* Text excerpt
-- Start --

Senator SMITH (Western AustraliaDeputy Government Whip in the Senate) (15:19): Can I also add my congratulations to Senator Farrell on his election to the position of Deputy Leader of the Opposition in the Senate. Indeed, Senator Farrell has a huge job ahead of him. It is worth reminding ourselves that at the most recent federal election the Australian Labor Party recorded its second-worst primary vote in its history. So by any measure, Senator Farrell and indeed the whole Senate Labor team here in the Australian Senate have a massive job ahead of them. Senator Gallagher has made a very, very important contribution, and senators might have missed it. She conceded Senator Paterson's point that there are more important issues to be talking about.

Senator Gallagher: No, I did not.

Senator SMITH: Yes you did, Senator Gallagher. You conceded Senator Paterson's very, very good point that there are more important issues to be making and to be talking about in the Australian Senate today, this whole week and into the future. I just wish you had embellished that admission and nominated some of them. Interestingly, in the Australian Senate today we had Senator Lambie talking about a very important issue—that is, the affliction of ice on young people in our community. That is a question Labor could have asked the government today. Senator Hanson-Young talked about job losses and lost investment opportunities in South Australia, taking a very different position to the one I would have taken but nonetheless bringing to the Senate issues around job opportunities and lost investment in South Australia. Labor spent its precious time in the Australian Senate gilding the lily. I will just explain that point briefly before I bore the Senate with the dry details of why there is no case for Senator Brandis to answer.

-- End --

* Stated task 1
Please retype the listing word for word, starting at the line that contains "pharmacists [634, 770]" and ending with the listing's last line.

* Data for this exercise
-- Start --

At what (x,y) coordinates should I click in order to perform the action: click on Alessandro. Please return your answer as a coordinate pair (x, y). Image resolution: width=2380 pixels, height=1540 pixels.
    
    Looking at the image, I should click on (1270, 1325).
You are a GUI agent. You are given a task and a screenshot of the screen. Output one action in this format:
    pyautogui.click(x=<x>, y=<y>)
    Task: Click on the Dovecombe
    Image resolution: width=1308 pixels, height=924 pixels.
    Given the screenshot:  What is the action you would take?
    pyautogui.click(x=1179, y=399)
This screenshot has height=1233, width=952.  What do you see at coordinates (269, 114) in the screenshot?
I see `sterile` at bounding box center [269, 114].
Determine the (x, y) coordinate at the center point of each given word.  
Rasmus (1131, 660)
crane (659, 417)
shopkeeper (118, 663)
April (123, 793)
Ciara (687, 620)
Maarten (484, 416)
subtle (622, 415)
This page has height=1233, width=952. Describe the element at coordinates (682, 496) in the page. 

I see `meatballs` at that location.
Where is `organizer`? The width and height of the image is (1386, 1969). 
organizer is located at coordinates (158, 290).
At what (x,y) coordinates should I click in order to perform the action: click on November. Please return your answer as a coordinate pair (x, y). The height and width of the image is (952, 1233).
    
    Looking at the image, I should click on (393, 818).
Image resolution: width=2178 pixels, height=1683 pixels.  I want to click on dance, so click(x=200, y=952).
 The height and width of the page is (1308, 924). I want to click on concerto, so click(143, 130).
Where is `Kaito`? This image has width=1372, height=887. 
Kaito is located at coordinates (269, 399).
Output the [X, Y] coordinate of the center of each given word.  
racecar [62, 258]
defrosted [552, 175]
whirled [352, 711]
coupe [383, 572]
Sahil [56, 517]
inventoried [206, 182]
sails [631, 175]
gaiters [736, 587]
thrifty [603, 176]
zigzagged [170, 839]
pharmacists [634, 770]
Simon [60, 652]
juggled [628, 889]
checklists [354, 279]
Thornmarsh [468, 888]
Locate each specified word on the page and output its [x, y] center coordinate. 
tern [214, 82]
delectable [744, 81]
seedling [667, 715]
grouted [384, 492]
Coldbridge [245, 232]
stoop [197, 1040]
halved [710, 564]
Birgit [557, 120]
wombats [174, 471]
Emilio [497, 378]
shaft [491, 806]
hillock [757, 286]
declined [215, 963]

-- End --

* Stated task 2
Repeat word for word the part of the Senate excerpt that opens with the words containing "Senator SMITH (Western" and closes with "be talking about.".

* Response 1
pharmacists [634, 770]
Simon [60, 652]
juggled [628, 889]
checklists [354, 279]
Thornmarsh [468, 888]
Locate each specified word on the page and output its [x, y] center coordinate. 
tern [214, 82]
delectable [744, 81]
seedling [667, 715]
grouted [384, 492]
Coldbridge [245, 232]
stoop [197, 1040]
halved [710, 564]
Birgit [557, 120]
wombats [174, 471]
Emilio [497, 378]
shaft [491, 806]
hillock [757, 286]
declined [215, 963]

* Response 2
Senator SMITH (Western AustraliaDeputy Government Whip in the Senate) (15:19): Can I also add my congratulations to Senator Farrell on his election to the position of Deputy Leader of the Opposition in the Senate. Indeed, Senator Farrell has a huge job ahead of him. It is worth reminding ourselves that at the most recent federal election the Australian Labor Party recorded its second-worst primary vote in its history. So by any measure, Senator Farrell and indeed the whole Senate Labor team here in the Australian Senate have a massive job ahead of them. Senator Gallagher has made a very, very important contribution, and senators might have missed it. She conceded Senator Paterson's point that there are more important issues to be talking about.